## Exercise materials
▬▬▬

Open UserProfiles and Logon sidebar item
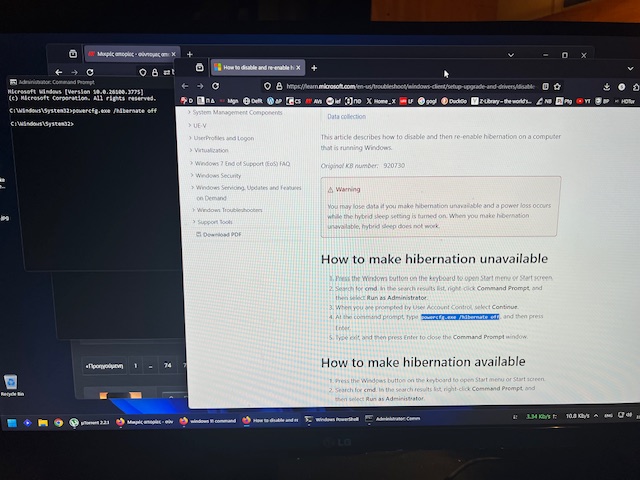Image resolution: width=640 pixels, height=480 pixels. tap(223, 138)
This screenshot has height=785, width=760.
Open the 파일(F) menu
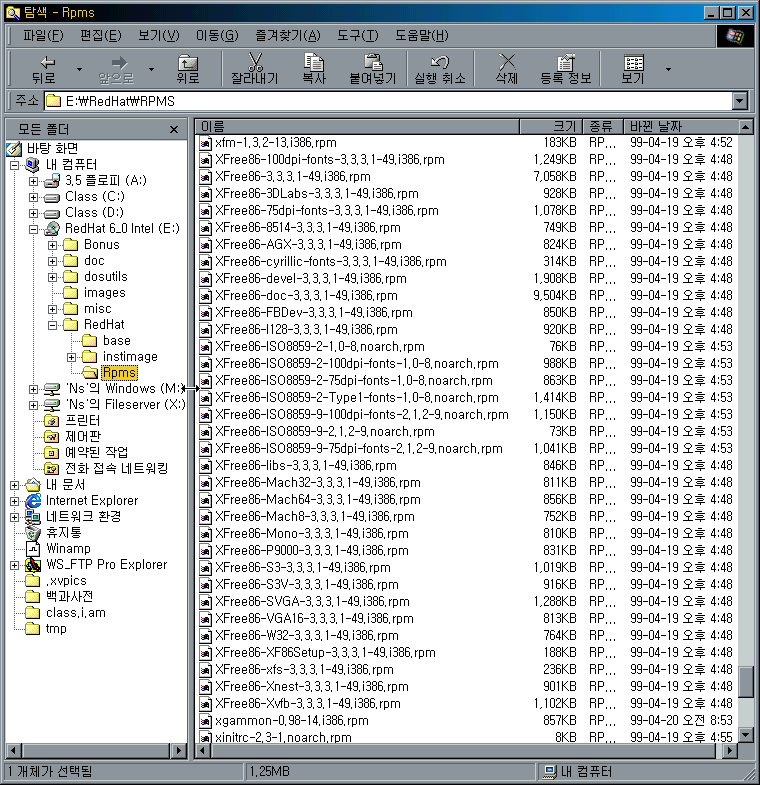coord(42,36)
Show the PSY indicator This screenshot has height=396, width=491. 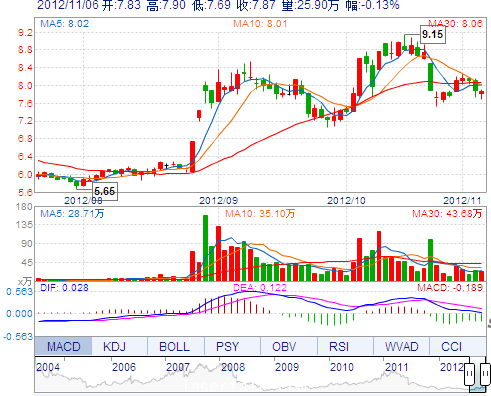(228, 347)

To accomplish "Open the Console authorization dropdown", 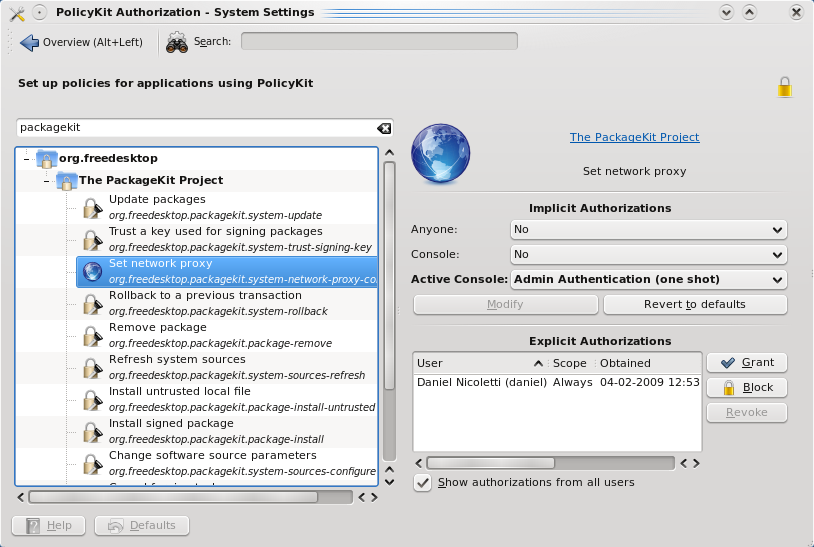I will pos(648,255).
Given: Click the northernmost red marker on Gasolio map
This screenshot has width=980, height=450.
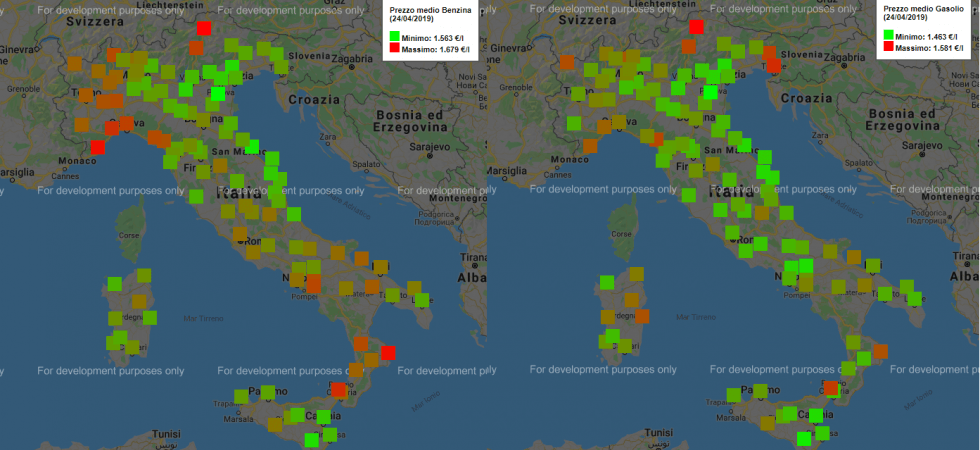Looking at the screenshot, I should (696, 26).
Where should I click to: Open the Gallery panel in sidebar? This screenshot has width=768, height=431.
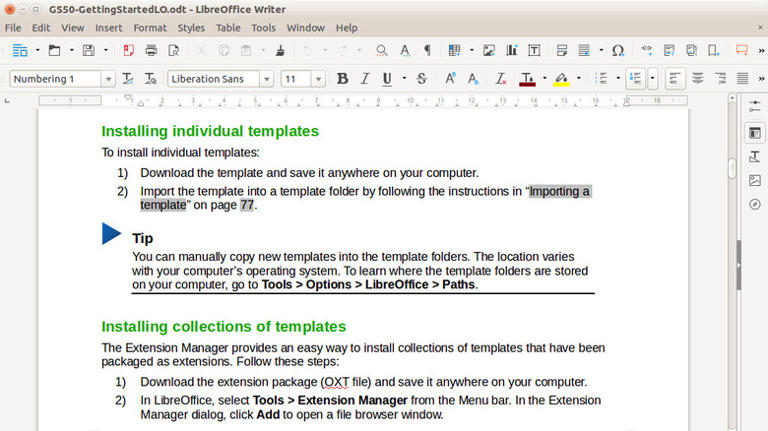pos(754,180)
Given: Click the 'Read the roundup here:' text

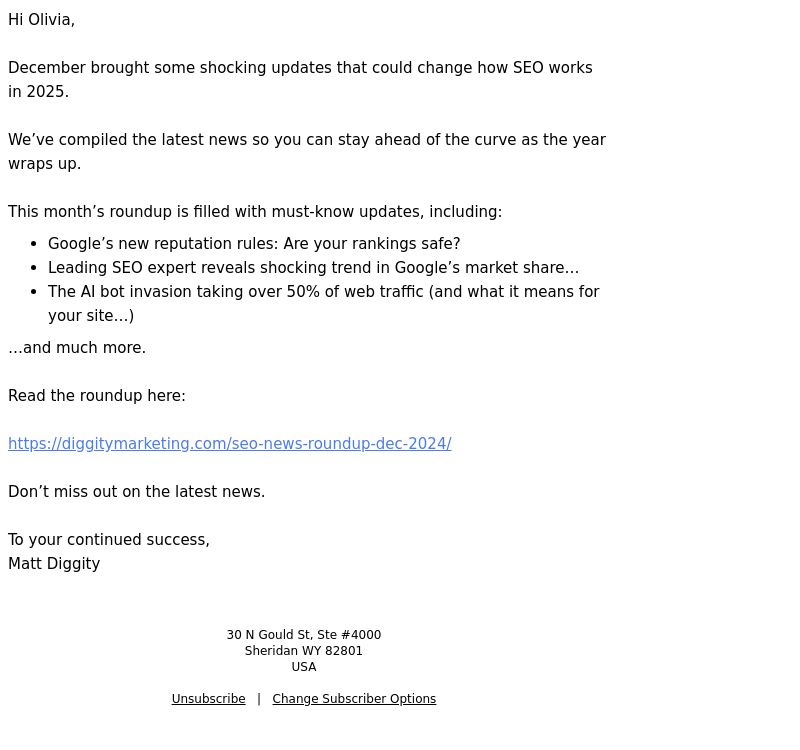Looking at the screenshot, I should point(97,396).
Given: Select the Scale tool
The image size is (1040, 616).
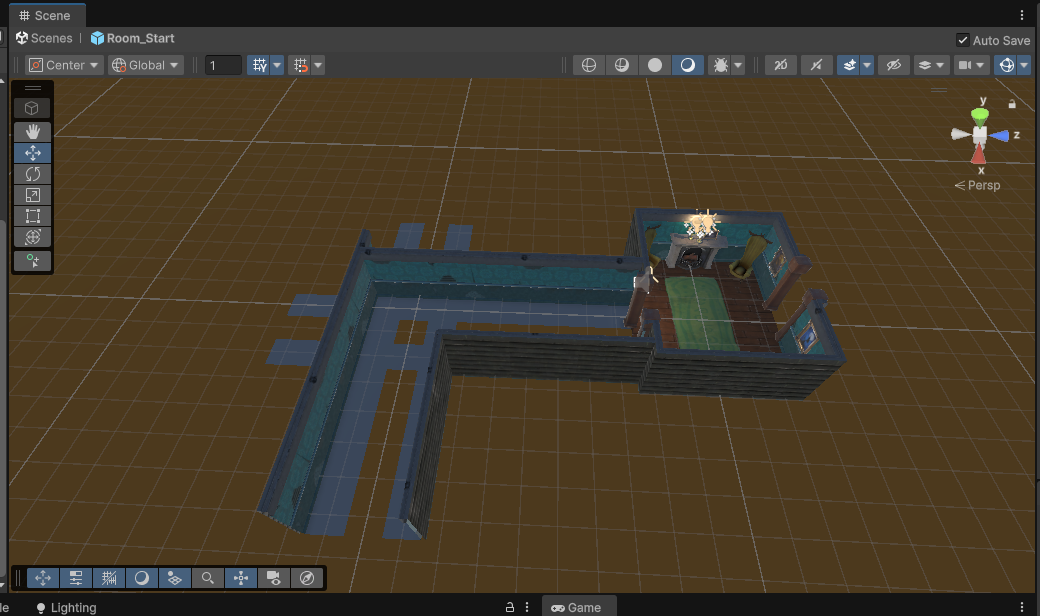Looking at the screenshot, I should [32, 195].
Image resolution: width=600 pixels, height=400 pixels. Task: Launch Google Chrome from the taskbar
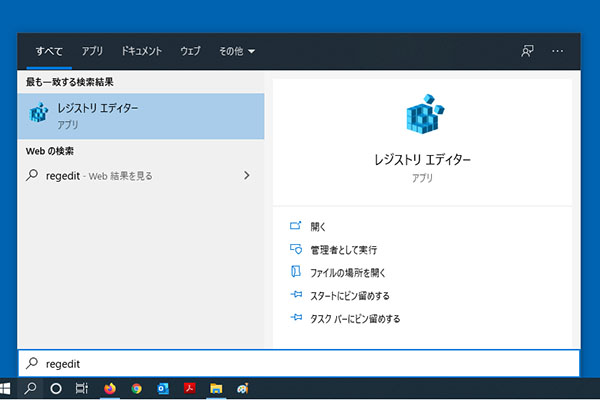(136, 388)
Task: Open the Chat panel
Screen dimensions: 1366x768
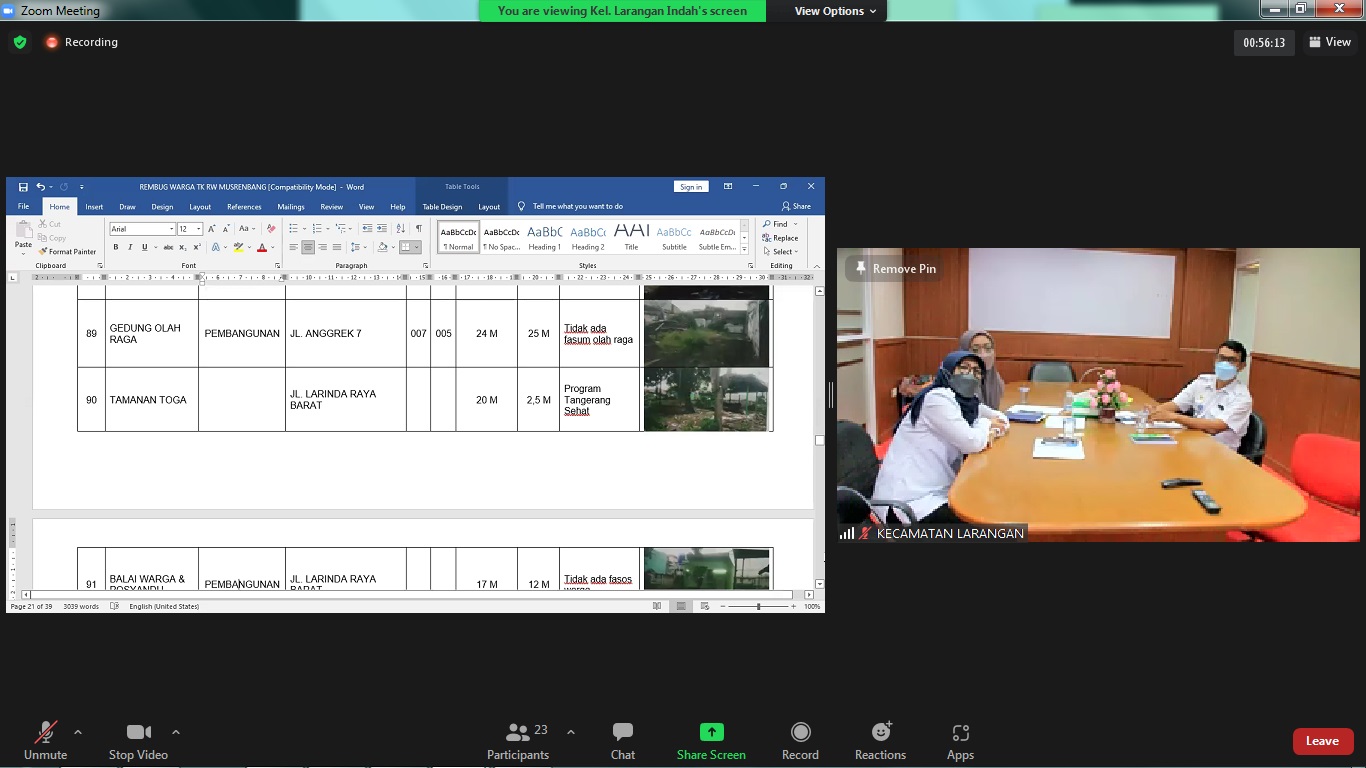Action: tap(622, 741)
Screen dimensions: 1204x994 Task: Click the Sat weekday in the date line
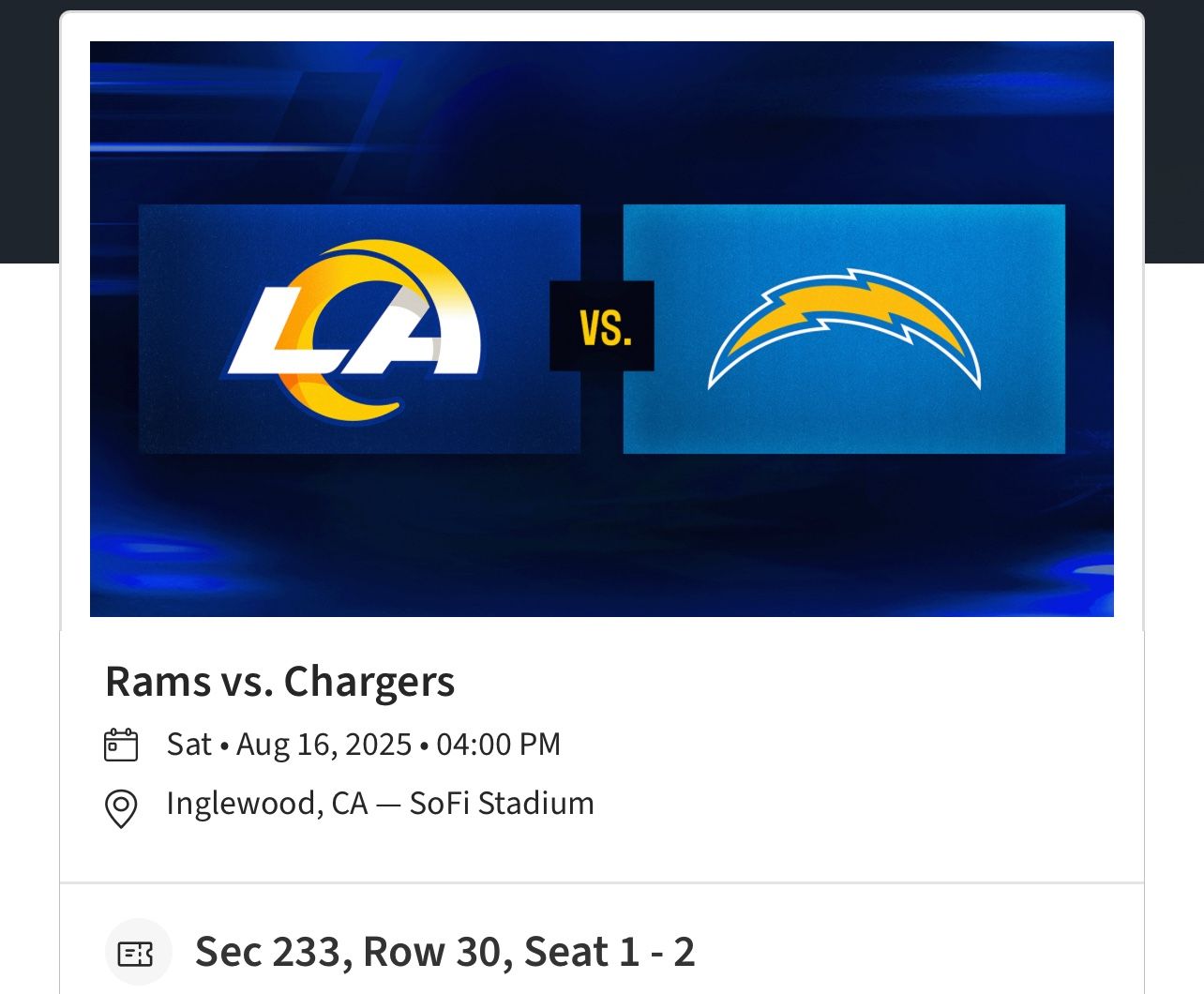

▬▬▬

## What is needed
Reproduce the records from the line containing "Given: Select the Scale tool" through the end of the records, replacing "Chat panel" with "Messages panel" and keeping everything else unchanged. Leave the pictures out of your answer.

## Output for this exercise
Given: Select the Scale tool
The image size is (1040, 616).
Looking at the screenshot, I should [32, 195].
Image resolution: width=600 pixels, height=400 pixels. Task: Launch Google Chrome from the taskbar
(136, 388)
Task: Open the Messages panel
Screen dimensions: 1366x768
Action: tap(622, 741)
Screen dimensions: 1204x994 Task: Click the Sat weekday in the date line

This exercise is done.